==== GIVEN RECORDS ====
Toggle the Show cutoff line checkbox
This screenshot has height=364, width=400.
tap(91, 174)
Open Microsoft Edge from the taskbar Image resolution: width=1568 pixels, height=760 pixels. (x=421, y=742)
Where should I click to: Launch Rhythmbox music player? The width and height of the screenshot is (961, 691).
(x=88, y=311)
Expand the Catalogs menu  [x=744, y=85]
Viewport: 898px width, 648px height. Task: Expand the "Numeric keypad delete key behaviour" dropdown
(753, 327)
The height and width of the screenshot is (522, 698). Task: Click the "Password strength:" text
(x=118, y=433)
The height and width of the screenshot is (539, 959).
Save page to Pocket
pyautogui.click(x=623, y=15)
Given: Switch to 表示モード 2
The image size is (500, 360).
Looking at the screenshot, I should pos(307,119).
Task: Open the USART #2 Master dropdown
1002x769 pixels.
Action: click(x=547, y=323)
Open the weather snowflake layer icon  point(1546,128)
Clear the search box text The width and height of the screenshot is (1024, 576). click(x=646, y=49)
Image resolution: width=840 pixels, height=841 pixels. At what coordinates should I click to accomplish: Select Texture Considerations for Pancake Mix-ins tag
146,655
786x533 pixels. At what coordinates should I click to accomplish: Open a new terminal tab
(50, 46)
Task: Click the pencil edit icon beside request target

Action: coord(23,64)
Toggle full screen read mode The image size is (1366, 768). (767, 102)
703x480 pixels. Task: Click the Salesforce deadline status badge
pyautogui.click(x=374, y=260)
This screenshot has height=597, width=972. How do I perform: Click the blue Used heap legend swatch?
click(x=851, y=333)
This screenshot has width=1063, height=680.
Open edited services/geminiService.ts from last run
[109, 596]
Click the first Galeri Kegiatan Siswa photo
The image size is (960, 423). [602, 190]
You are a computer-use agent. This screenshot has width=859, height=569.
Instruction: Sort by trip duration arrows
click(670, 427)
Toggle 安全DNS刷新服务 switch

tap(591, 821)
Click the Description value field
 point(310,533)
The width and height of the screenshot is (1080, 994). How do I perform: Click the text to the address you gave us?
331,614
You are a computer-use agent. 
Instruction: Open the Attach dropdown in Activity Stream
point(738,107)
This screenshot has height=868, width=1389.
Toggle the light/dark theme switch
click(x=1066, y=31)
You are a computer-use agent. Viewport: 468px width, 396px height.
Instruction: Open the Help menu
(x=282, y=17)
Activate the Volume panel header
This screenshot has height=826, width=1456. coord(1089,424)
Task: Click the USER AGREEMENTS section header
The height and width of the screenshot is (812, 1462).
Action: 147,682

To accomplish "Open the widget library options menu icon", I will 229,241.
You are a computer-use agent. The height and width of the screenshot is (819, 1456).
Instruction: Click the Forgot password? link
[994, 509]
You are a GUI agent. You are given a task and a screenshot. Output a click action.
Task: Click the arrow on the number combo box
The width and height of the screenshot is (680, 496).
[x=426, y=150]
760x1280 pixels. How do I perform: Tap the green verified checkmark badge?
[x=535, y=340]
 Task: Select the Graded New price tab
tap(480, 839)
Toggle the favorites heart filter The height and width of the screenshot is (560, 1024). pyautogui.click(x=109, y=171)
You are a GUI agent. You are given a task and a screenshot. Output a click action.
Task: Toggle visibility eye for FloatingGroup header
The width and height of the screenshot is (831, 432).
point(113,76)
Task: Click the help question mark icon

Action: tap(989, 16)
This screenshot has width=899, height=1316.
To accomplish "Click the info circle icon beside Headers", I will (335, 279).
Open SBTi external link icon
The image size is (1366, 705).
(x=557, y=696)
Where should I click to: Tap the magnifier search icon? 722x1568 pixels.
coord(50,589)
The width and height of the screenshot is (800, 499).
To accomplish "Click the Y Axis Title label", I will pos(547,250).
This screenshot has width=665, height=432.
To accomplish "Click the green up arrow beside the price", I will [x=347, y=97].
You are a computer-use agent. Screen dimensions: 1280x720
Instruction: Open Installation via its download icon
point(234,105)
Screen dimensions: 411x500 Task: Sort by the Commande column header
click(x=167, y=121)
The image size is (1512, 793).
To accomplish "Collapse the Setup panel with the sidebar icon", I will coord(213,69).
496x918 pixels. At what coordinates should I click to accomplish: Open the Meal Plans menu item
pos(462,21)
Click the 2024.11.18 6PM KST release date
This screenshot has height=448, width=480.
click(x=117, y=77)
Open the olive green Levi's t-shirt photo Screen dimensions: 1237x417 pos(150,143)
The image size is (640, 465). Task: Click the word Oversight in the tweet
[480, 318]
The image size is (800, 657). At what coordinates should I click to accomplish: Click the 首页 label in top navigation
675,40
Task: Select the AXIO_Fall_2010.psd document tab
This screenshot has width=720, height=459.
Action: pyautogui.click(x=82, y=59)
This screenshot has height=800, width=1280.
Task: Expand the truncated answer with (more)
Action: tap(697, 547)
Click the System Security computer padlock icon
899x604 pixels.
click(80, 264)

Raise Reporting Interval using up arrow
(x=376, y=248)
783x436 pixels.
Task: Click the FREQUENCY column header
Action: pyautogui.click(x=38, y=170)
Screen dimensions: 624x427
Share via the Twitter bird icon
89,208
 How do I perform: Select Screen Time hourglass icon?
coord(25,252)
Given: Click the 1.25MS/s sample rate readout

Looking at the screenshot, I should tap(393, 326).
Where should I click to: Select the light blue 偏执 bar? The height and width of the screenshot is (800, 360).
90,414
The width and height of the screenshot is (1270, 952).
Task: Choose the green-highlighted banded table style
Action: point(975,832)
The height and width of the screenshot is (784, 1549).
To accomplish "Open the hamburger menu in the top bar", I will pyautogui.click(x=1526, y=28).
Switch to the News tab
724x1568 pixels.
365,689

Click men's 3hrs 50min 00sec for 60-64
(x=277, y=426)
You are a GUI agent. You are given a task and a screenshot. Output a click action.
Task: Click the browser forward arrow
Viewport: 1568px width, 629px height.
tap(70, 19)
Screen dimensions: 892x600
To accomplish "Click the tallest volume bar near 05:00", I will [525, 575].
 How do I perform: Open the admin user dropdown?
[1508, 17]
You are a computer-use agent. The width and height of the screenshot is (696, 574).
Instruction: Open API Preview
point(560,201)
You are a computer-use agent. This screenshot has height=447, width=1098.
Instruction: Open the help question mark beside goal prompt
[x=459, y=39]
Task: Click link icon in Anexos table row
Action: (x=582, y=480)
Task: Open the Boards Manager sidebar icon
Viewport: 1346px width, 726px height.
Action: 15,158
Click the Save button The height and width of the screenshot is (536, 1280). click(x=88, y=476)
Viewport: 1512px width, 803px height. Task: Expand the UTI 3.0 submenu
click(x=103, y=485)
====
Copy exactly the lines from the top of the entries through the line with "Clear the search" in it, please, keeping both ends and adding nothing.

**SOLUTION:**
Toggle the Show cutoff line checkbox
This screenshot has height=364, width=400.
tap(91, 174)
Open Microsoft Edge from the taskbar Image resolution: width=1568 pixels, height=760 pixels. (x=421, y=742)
Where should I click to: Launch Rhythmbox music player? The width and height of the screenshot is (961, 691).
(x=88, y=311)
Expand the Catalogs menu  [x=744, y=85]
Viewport: 898px width, 648px height. Task: Expand the "Numeric keypad delete key behaviour" dropdown
(753, 327)
The height and width of the screenshot is (522, 698). Task: Click the "Password strength:" text
(x=118, y=433)
The height and width of the screenshot is (539, 959).
Save page to Pocket
pyautogui.click(x=623, y=15)
Given: Switch to 表示モード 2
The image size is (500, 360).
Looking at the screenshot, I should pos(307,119).
Task: Open the USART #2 Master dropdown
1002x769 pixels.
Action: click(x=547, y=323)
Open the weather snowflake layer icon  point(1546,128)
Clear the search box text The width and height of the screenshot is (1024, 576). click(x=646, y=49)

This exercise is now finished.